Вдова скорбящая, мысль ударила молнией, и Горан поспешил к дружинному дому, высматривая Радима и Камила. Братья Таиславовичи нашлись быстро, и княжич тихо попросил Камила остаться и приглядеть за всем, а Радима идти вместе с собой.
— Осторожно. Это дело семейное, лучше всё сделать в тишине и быстро.
Они вдвоём вышли за пределы поместья, и Горан попытался найти след сестры. Это оказалось проще, чем он ждал — Углеша почти не пыталась скрываться, то ли не подумав, то ли из-за спешки. Вскоре брат понял, что она обходит город и спешит к дороге на восток.
— Что такого могло её заинтересовать возле города? — растерянно пробормотал Горан.
— Сегодня на рассвете в городе Квилинов клан от своего отрекался. Велибор должен был присмотреть, проследить, чтобы всё должно сделали, и люди засвидетельствовали. Ну и потом они разойдутся в разные стороны.
— Квилинов клан на запад, а Чеславу остаётся восток, не к нам же возвращаться. Ох, Углешка, что ты удумала.

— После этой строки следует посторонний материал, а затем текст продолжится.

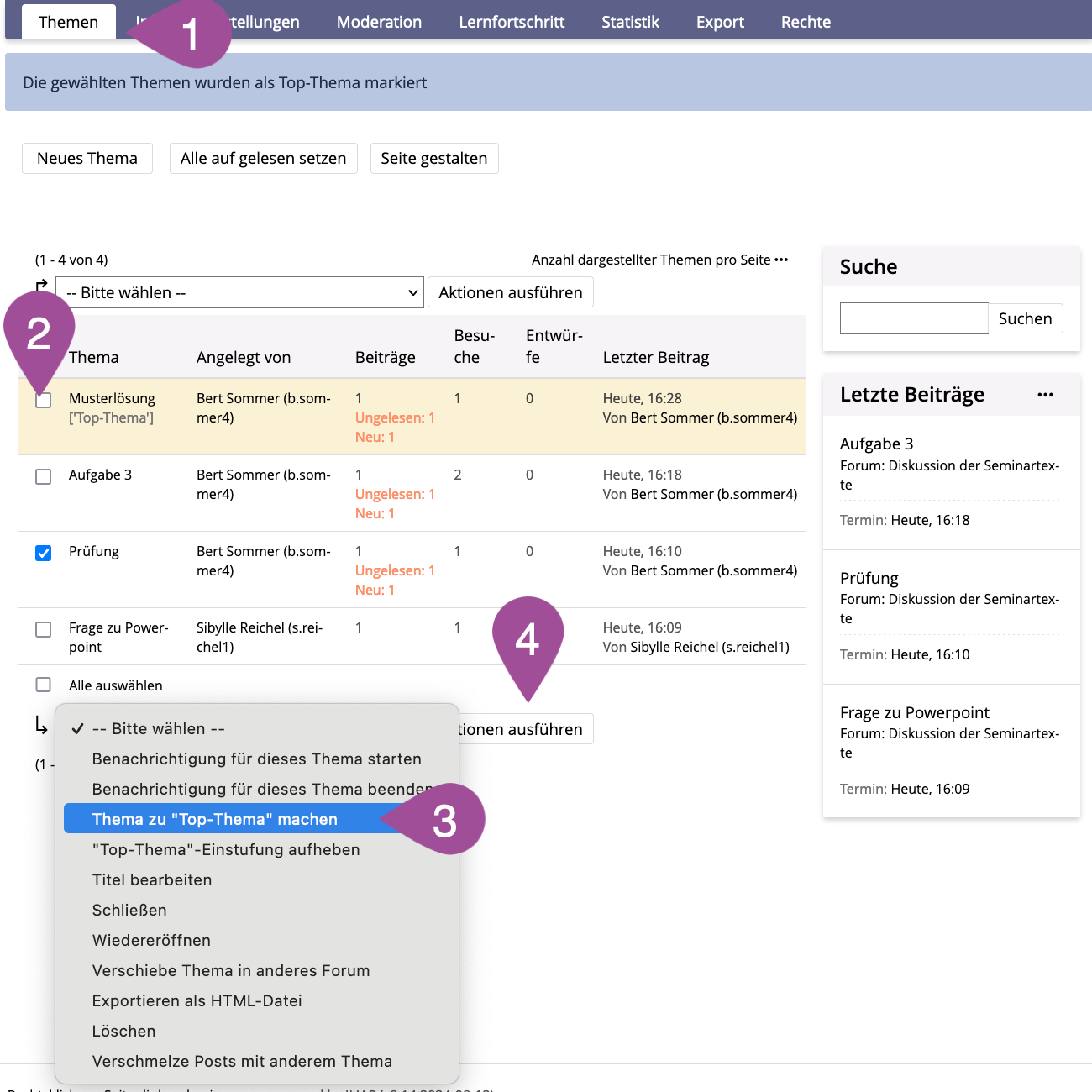Click the Neues Thema button
1092x1092 pixels.
(87, 158)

Они спешили, но догнать сестру всё не получалось, хотя были всё ближе и ближе, пока не поняли, что она больше не бежит. Мужчины прибавили шагу и почти вылетели на дорогу за спиной княжны.

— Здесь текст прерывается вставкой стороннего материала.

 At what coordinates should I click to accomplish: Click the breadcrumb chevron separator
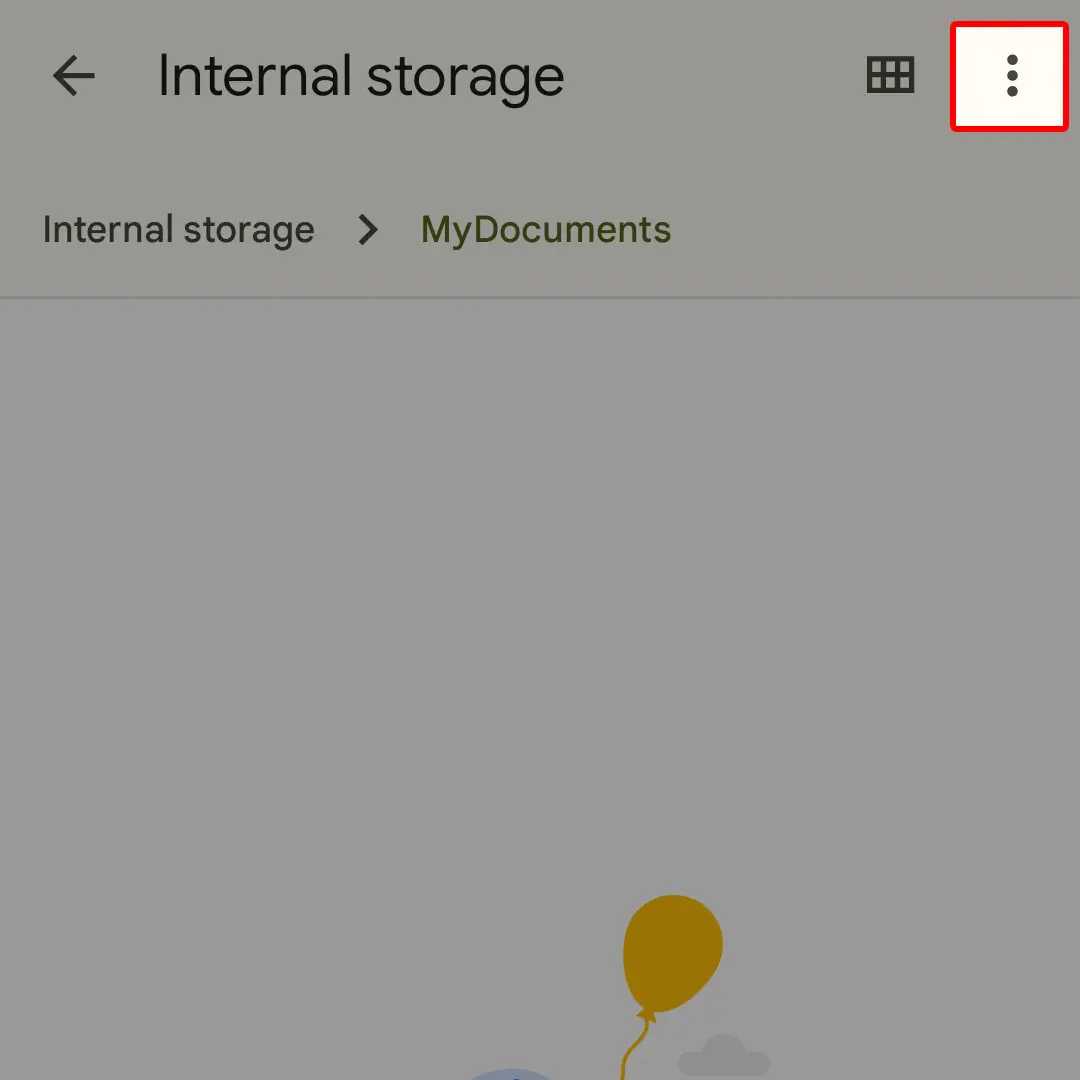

Углеша стояла в пяти шагах от Чеслава и уже призвала свой дух лука и стрелу к нему. Её глаза смотрели холодным и пустым взглядом, а губы подрагивали, но руки держали оружие твёрдо и непоколебимо.
— Сестра! Что творишь⁈ — крикнул Горан, пытаясь на бегу сбить выпущенную стрелу. Красный росчерк клюнул выше и прорезал скулу изгнанному княжичу, вместо того, чтобы пробить шею. — Радим, займись им.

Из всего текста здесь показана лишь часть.